Instructions to follow: Every line from the one containing "This screenshot has width=398, height=223." to the end of the records below must be copied exactly, and no pictures may be included.
(Material for this task begins)
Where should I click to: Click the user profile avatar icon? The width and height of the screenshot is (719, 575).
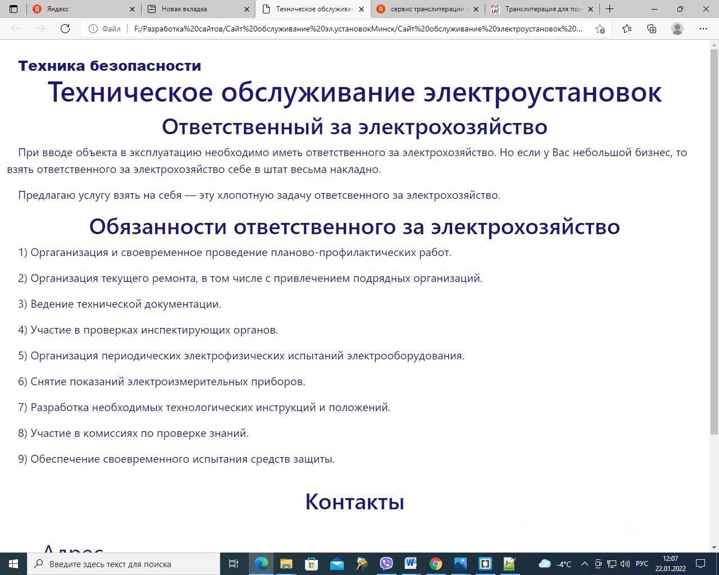click(677, 29)
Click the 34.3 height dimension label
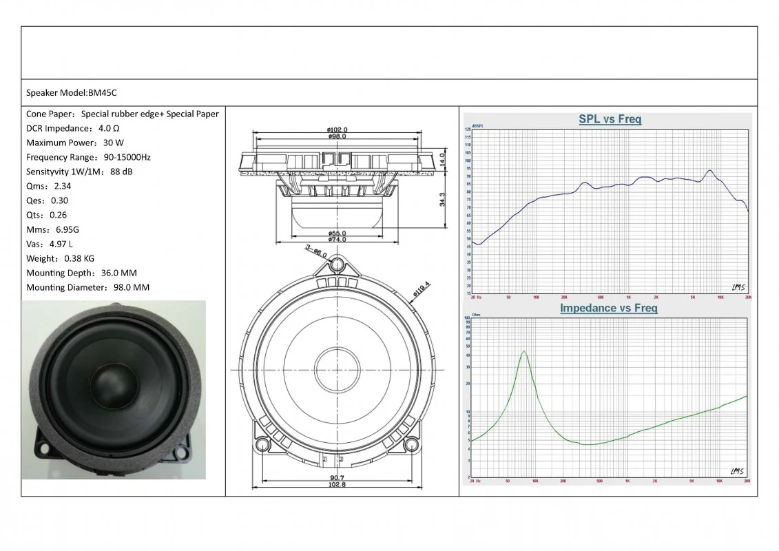The image size is (779, 551). tap(442, 200)
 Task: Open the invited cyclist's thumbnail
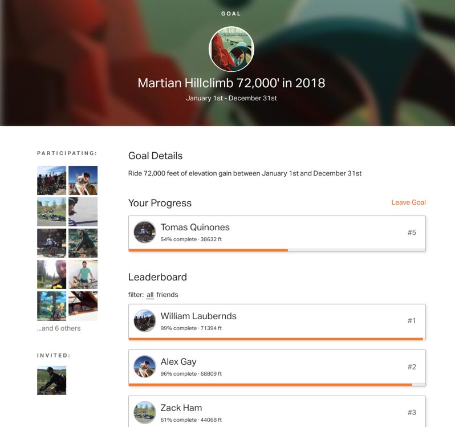point(52,381)
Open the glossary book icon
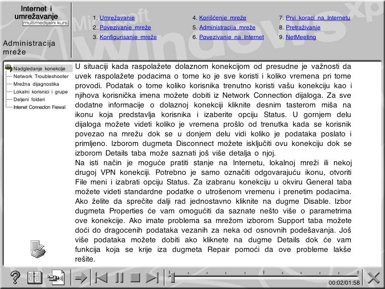The image size is (385, 289). 34,277
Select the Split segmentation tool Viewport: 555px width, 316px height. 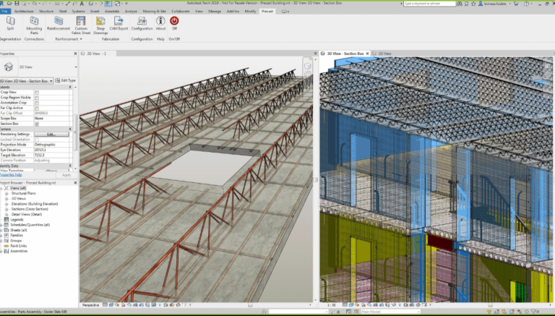point(10,23)
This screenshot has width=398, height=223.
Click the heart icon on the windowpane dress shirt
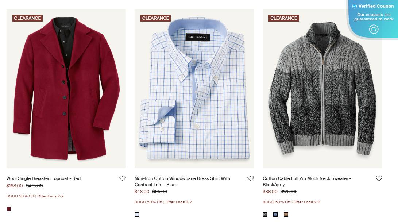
(Material for this task ends)
Completed exercise:
This screenshot has width=398, height=223.
Click the heart icon on the windowpane dress shirt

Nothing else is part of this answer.